Even when Jesus’ own disciples saw a blind may, they asked Jesus who is the one who sinned--this man or his parents that caused him to be born blind.
So in that house with the paralyzed man before Him, Jesus didn’t tell the man he was healed from his paralysis.
Jesus said he was forgiven of his sin.
When the man got up and walked away, the people knew that the man’s sins had been forgiven because the paralysis which they understood to be a curse for disbedience was gone.
At that moment they clearly understood that Jesus was indeed the forgiver of sin.
Jesus was not just relaying words, He was communicating His message.
And that’s what we must do if we are going to reach our world.
The people at that house understood what Jesus was communicating because of the words He chose and they way in which He presented them to the situation.
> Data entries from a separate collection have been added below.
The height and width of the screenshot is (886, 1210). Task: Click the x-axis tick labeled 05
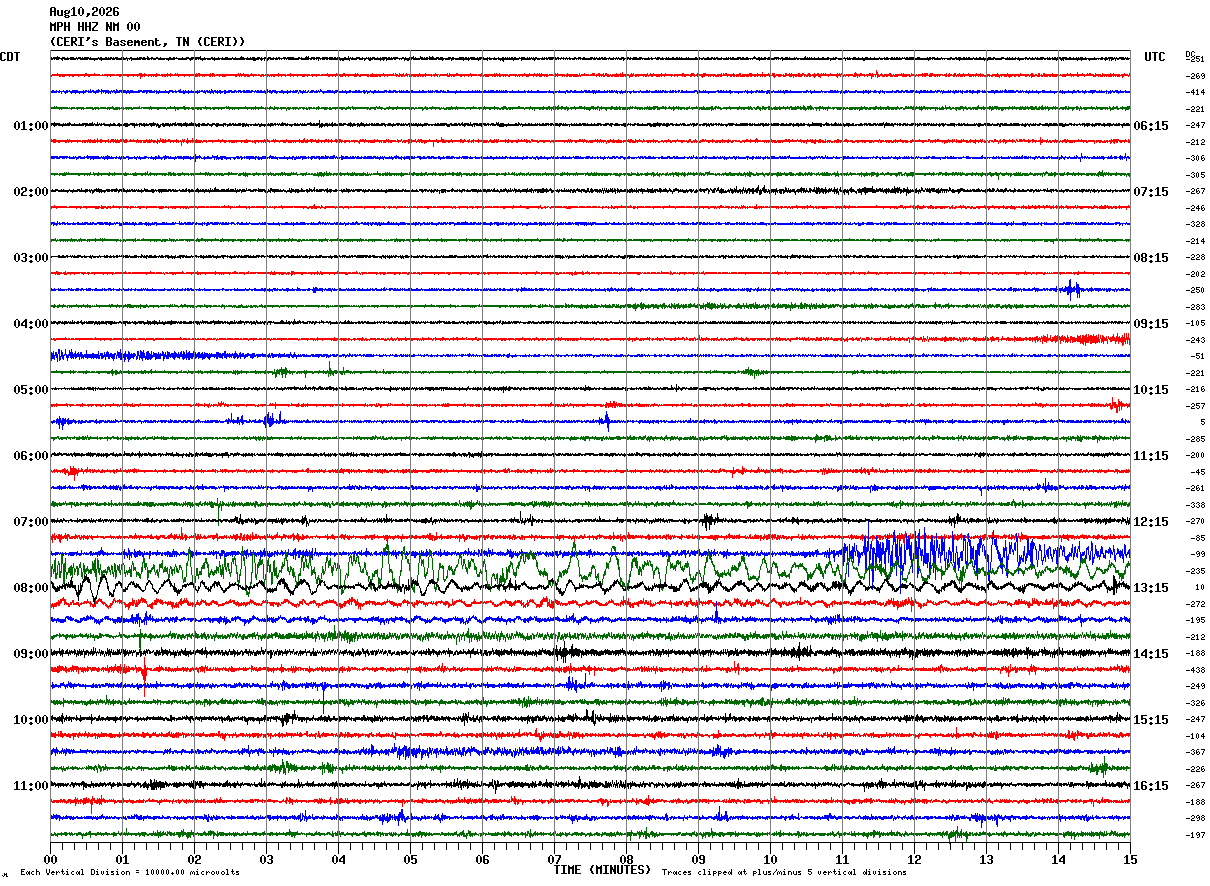point(410,859)
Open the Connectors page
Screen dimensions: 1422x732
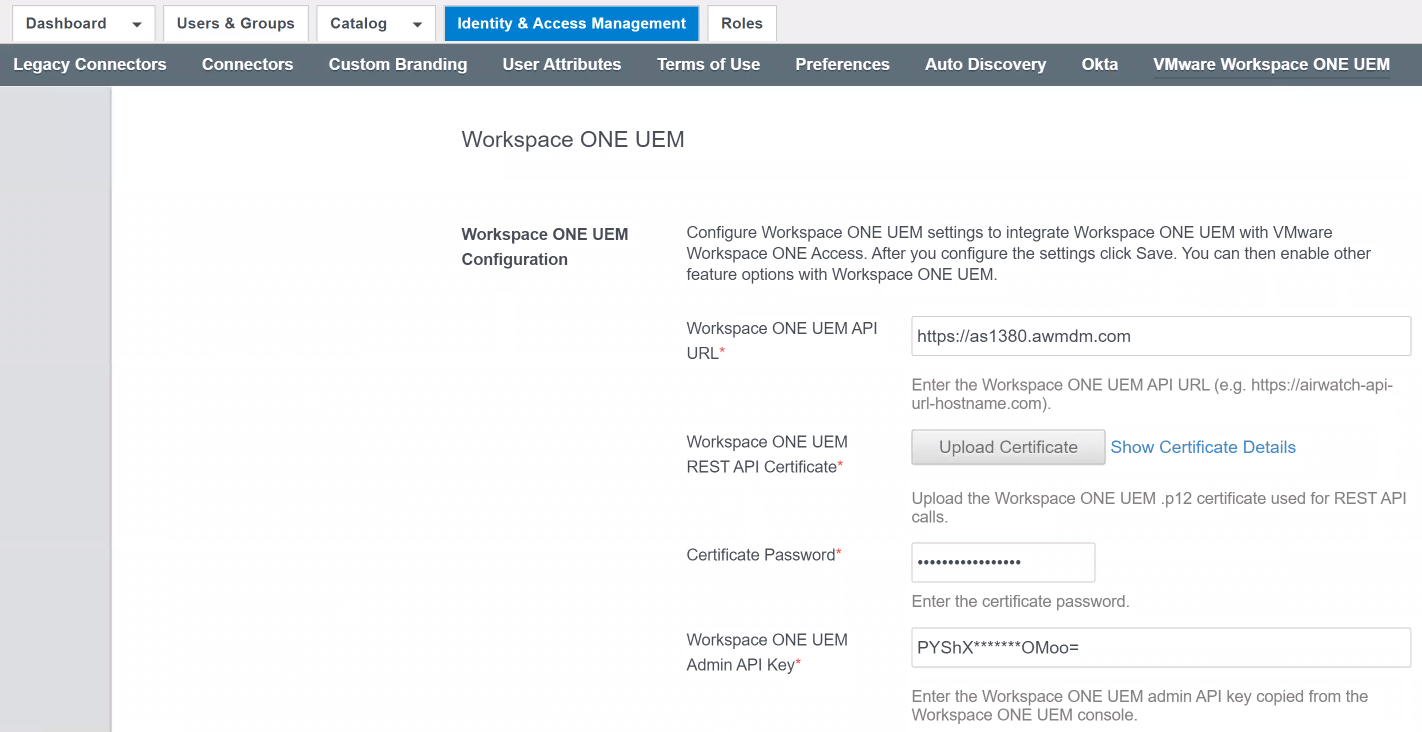tap(247, 64)
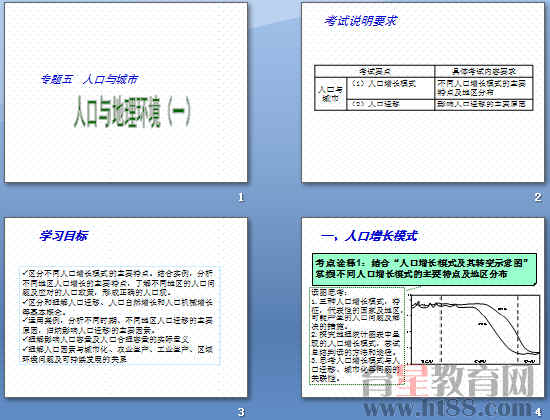This screenshot has width=550, height=420.
Task: Select slide 3 thumbnail 学习目标
Action: (x=126, y=307)
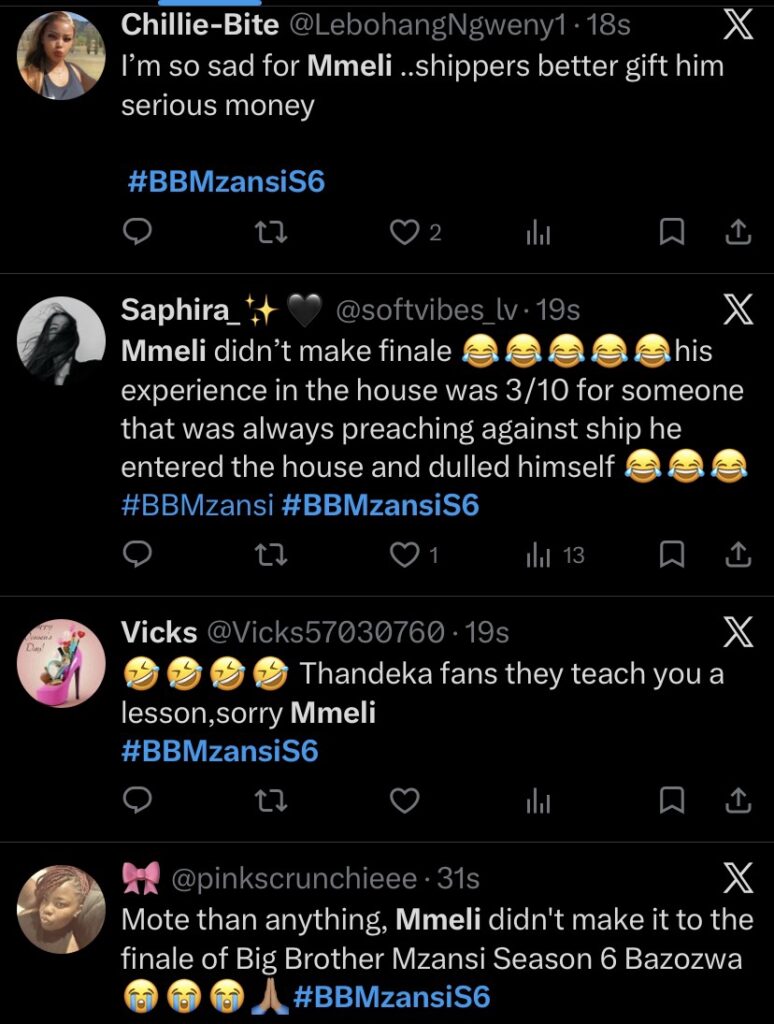Open Vicks' high heel profile picture
Image resolution: width=774 pixels, height=1024 pixels.
tap(62, 662)
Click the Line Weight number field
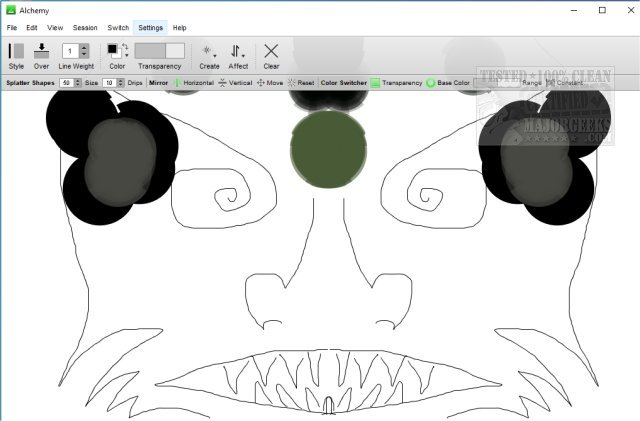Image resolution: width=640 pixels, height=421 pixels. tap(70, 50)
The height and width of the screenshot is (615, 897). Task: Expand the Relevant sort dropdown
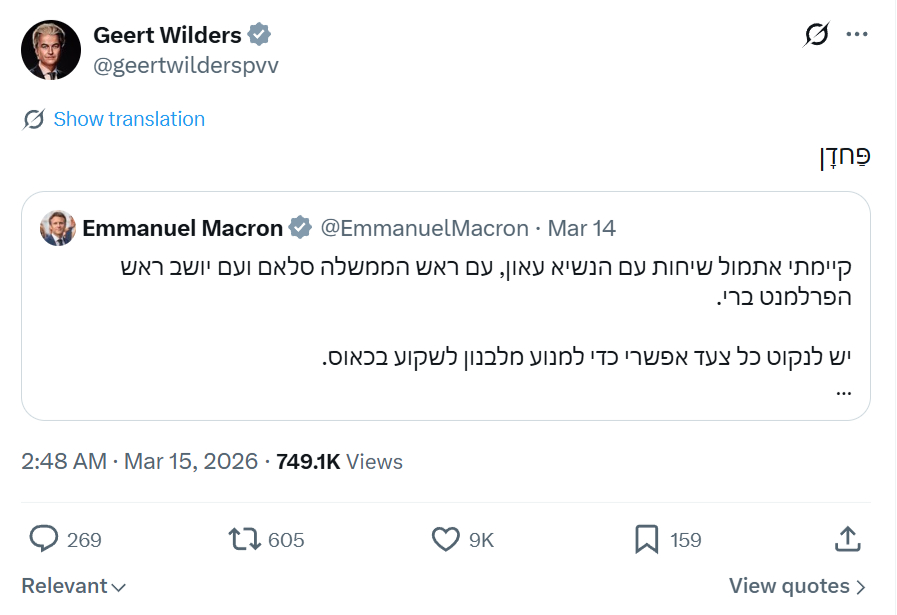74,586
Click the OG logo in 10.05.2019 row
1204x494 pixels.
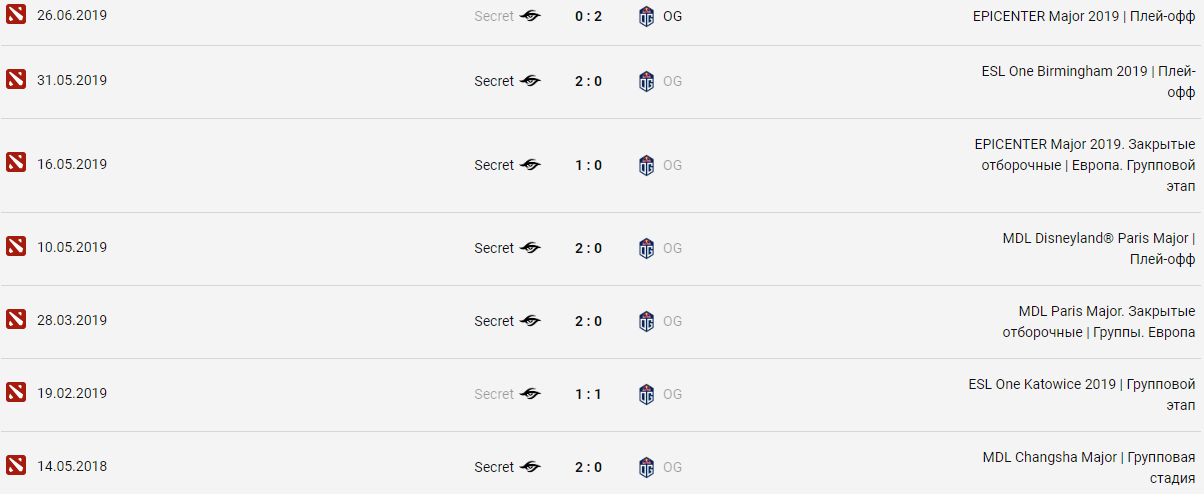(x=646, y=248)
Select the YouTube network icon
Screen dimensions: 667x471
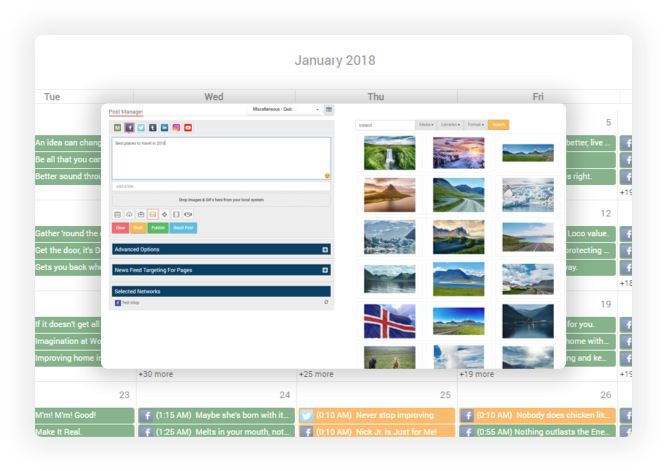click(x=188, y=128)
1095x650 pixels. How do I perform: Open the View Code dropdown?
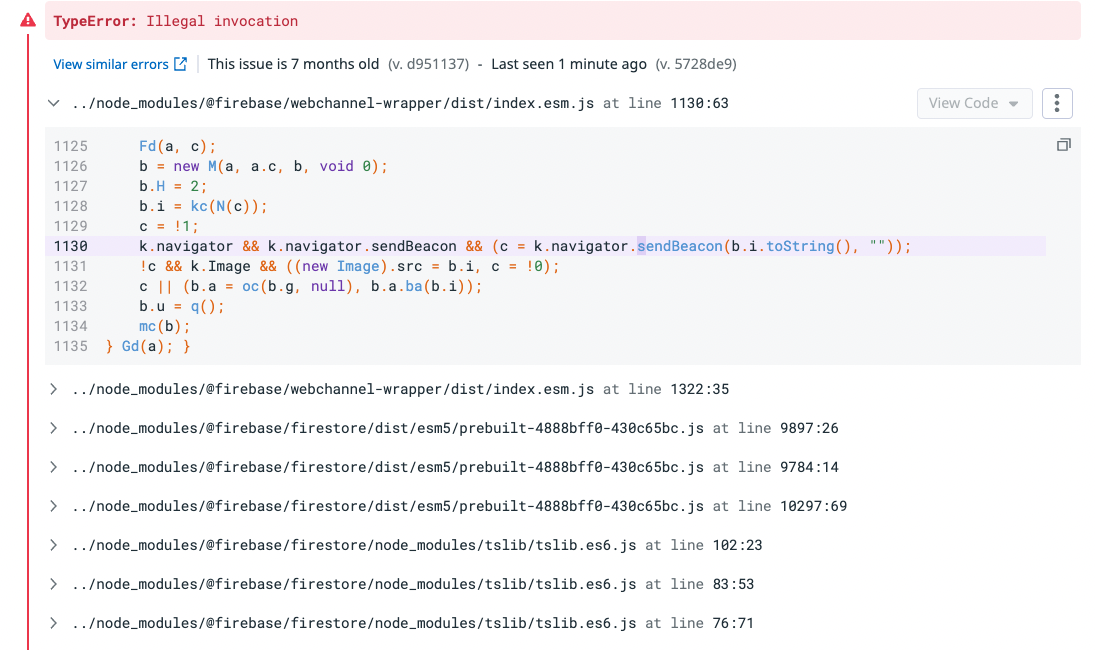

Christians and churches have not always been very good in communicating like Jesus.
Too many times we have simply relayed religious words to the people we speak to.
When Christians say things like, “hallelujah” “blessed” and “saved” the world wonders what that’s supposed to mean and they supply their own definitions.
And let me tell you.
It doesn’t matter what you think you mean when you say something to someone.
When you say it, the only thing it means is what the other person thinks it means when you say it, because that’s all they get from it.
Their background, education and experience have already supplied a meaning to the words they hear.
This is the problem of translating meaning into language.
In order to state God’s message understandably we have to know what our audience understands.
Here’s a simple example.
I could say to a 6 year old, “You need to extricate your olefactory orifice occlusion” and his eyes would glaze over.
The words are English.
I have used them correctly and I know what I mean, but what’s that to him?
If I want him to understand me I’ll have to say, “You need to blow the snot out of your nose.”
The Bible says...
“If you don’t speak in a way that can be understood, how will anyone know what you’re saying?
You will be talking into thin air...” [1 Corinthians 14:9, God’s Word]
For a whole lot of people in the world when Christians talk it sounds like those big words sound to that 6 year old.
Christian talk often sounds like so much churchy babble.
Saying Jesus is our Lord and Savior is time honored phraseology for church people, but calling Him Leader and Forgiver makes more sense to others.
There is always a need to update our language because both language and people change.
If you’ve been here very long, you have noticed I quote from a lot of different translations of the Bible.
The reason is because language and people change, and because meaning is what is important--not just familiar sounding words.
I became most convinced of this when I carefully studied how Jesus and the apostles quoted the Old Testament.
They were not worried about absolute word for word accuracy in their quotes.
They were concerned about communicating the meaning of the Bible.
I hear a lot of people tell me that when they read the Bible, they just can’t understand it so they don’t read it much.
That’s not the way Jesus spoke to people.
When He spoke, people easily understood Him.
The Holy Spirit wrote the Bible clearly and understandably.
I always tell people to get a Bible they can read and understand.
Some church people think that’s wrong.
They think that different translations somehow dilute the Bible and make it no longer God’s book.